§ **Task requirements**
- 1) List every sentence in the text on working with pipelines that contains the name "HPE Machine Learning Data Management".
- 2) In the text on working with pipelines, rewrite the passage that opens with "Working with Pipelines" and closes with "Management. See Examples.", putting "packages" in place of "libraries".
>> Start Excerpted text
Working with Pipelines
A typical HPE Machine Learning Data Management workflow involves multiple iterations of experimenting with your code and pipeline specs.
In general, there are five steps to working with a pipeline. The stages can be summarized in the image below.
We will walk through each of the stages in detail.
Step 1: Write Your Analysis Code #
Because HPE Machine Learning Data Management is completely language-agnostic, the code that is used to process data in HPE Machine Learning Data Management can be written in any language and can use any libraries of choice. Whether your code is as simple as a bash command or as complicated as a TensorFlow neural network, it needs to be built with all the required dependencies into a container that can run anywhere, including inside of HPE Machine Learning Data Management. See Examples.
>> End Excerpted text
>> Start Dataset excerpts
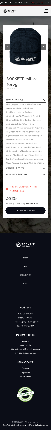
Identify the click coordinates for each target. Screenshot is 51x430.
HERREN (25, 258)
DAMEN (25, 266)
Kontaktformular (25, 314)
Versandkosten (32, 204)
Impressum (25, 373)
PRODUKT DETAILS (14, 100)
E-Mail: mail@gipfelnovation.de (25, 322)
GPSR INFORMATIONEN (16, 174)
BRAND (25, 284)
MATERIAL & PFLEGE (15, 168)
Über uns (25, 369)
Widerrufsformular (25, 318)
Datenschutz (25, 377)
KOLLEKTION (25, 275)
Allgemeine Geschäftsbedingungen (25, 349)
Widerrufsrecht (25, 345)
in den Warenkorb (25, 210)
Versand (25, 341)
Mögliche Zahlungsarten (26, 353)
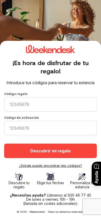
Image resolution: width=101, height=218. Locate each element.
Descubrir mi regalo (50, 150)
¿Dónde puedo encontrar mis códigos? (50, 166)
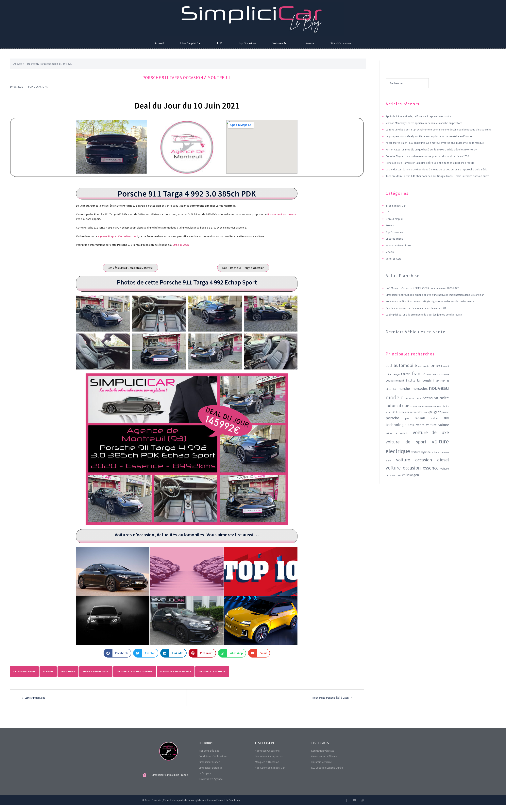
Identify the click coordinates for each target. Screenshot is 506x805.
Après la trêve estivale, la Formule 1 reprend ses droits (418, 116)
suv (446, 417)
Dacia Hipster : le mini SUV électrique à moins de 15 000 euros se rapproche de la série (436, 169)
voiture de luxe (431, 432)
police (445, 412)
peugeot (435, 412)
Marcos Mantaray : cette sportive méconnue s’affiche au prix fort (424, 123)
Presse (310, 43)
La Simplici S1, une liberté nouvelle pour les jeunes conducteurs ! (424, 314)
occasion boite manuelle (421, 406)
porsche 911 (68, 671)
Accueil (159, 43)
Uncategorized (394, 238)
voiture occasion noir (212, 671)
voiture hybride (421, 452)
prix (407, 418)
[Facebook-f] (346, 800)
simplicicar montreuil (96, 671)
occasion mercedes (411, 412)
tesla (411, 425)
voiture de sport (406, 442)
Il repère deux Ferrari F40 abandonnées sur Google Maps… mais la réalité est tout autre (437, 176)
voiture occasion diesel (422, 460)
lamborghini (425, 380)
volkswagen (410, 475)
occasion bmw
>> End Dataset excerpts
>> Start Dataset excerpts
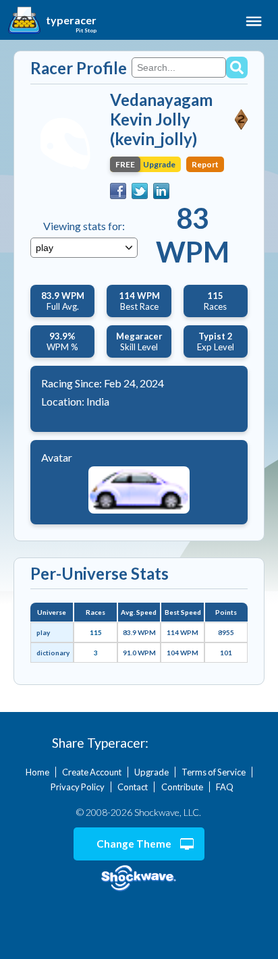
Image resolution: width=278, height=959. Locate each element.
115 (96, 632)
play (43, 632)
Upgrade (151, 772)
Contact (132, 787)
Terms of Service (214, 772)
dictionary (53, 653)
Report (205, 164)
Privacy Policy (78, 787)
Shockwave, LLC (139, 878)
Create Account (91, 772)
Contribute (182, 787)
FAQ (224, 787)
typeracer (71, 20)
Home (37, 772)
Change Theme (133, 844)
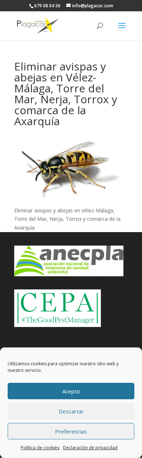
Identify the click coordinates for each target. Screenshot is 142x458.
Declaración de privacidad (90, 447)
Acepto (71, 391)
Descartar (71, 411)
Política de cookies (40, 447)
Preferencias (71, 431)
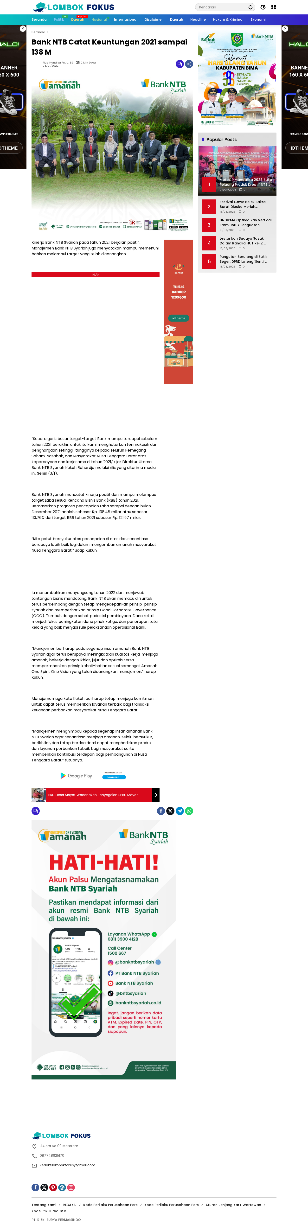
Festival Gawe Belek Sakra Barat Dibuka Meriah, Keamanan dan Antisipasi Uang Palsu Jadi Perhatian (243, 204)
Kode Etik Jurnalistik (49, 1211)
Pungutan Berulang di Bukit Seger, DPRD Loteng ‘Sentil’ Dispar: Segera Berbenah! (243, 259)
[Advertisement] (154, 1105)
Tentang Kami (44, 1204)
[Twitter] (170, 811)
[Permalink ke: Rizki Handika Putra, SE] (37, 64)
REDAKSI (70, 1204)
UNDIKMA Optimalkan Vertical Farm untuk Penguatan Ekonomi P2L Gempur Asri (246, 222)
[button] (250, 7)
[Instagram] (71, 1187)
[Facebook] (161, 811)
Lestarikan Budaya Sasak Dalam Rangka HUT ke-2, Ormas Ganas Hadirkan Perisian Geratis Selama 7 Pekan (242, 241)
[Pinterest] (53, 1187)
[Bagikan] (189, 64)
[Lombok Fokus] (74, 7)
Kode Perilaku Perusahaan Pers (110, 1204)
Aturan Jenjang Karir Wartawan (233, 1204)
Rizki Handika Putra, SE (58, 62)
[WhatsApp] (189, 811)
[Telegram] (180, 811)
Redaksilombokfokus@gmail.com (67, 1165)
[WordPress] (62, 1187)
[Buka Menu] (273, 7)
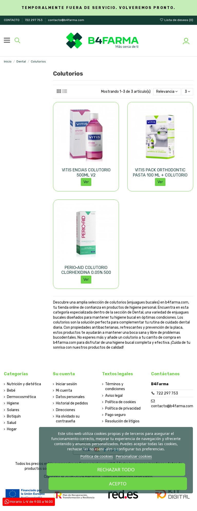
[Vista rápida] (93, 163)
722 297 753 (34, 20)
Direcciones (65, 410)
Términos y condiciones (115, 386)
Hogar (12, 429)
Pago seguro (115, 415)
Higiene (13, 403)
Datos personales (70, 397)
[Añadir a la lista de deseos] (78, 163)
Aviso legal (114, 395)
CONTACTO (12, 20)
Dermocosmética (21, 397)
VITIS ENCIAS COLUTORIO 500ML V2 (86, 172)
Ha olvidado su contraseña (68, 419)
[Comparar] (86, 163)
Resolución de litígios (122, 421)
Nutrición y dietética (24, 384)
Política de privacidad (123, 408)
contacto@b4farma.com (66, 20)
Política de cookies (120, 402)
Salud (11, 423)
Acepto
>> End Dataset excerpts
>> Start Dataset excerpts
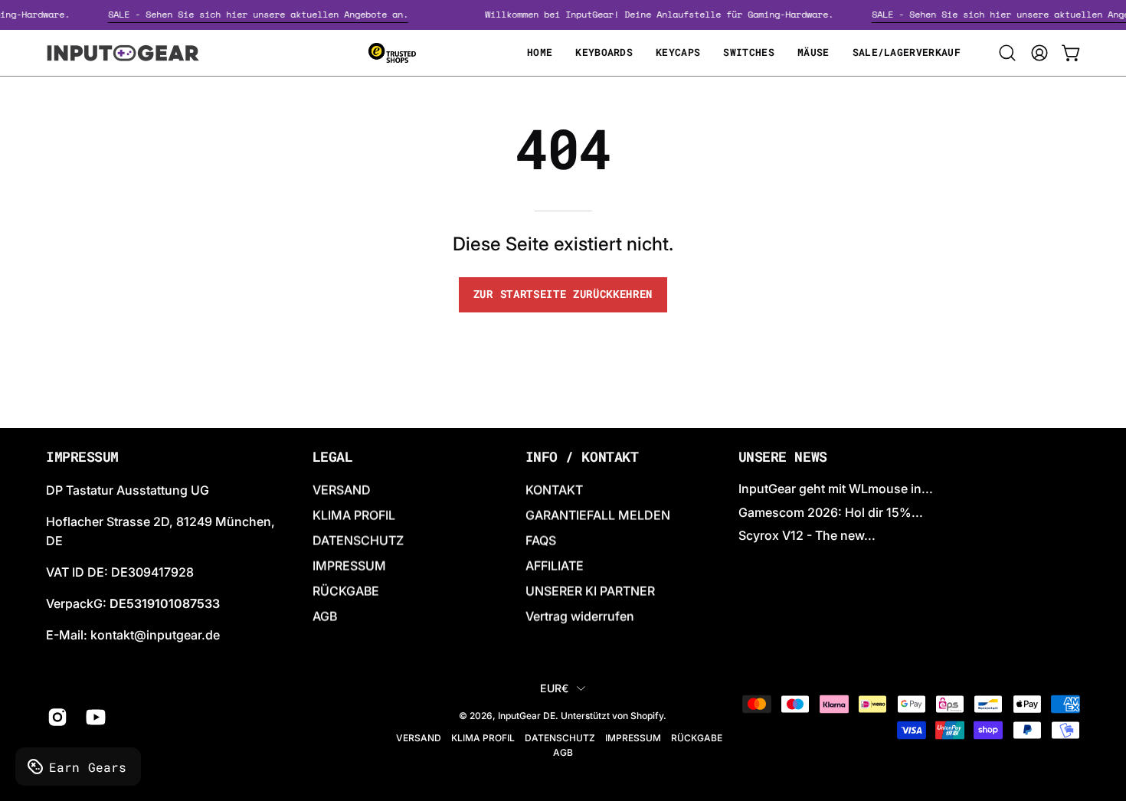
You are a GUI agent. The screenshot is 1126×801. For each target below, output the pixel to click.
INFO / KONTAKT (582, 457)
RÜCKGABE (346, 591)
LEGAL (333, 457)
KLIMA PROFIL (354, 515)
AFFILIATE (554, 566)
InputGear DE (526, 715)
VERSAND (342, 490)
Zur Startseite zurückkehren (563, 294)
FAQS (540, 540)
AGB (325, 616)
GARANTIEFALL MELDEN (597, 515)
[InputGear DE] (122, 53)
>> End Dataset excerpts
§ **Problem solutions**
- 1)
- A typical HPE Machine Learning Data Management workflow involves multiple iterations of experimenting with your code and pipeline specs.
- Because HPE Machine Learning Data Management is completely language-agnostic, the code that is used to process data in HPE Machine Learning Data Management can be written in any language and can use any libraries of choice.
- Whether your code is as simple as a bash command or as complicated as a TensorFlow neural network, it needs to be built with all the required dependencies into a container that can run anywhere, including inside of HPE Machine Learning Data Management.

- 2)
Working with Pipelines
A typical HPE Machine Learning Data Management workflow involves multiple iterations of experimenting with your code and pipeline specs.
In general, there are five steps to working with a pipeline. The stages can be summarized in the image below.
We will walk through each of the stages in detail.
Step 1: Write Your Analysis Code #
Because HPE Machine Learning Data Management is completely language-agnostic, the code that is used to process data in HPE Machine Learning Data Management can be written in any language and can use any packages of choice. Whether your code is as simple as a bash command or as complicated as a TensorFlow neural network, it needs to be built with all the required dependencies into a container that can run anywhere, including inside of HPE Machine Learning Data Management. See Examples.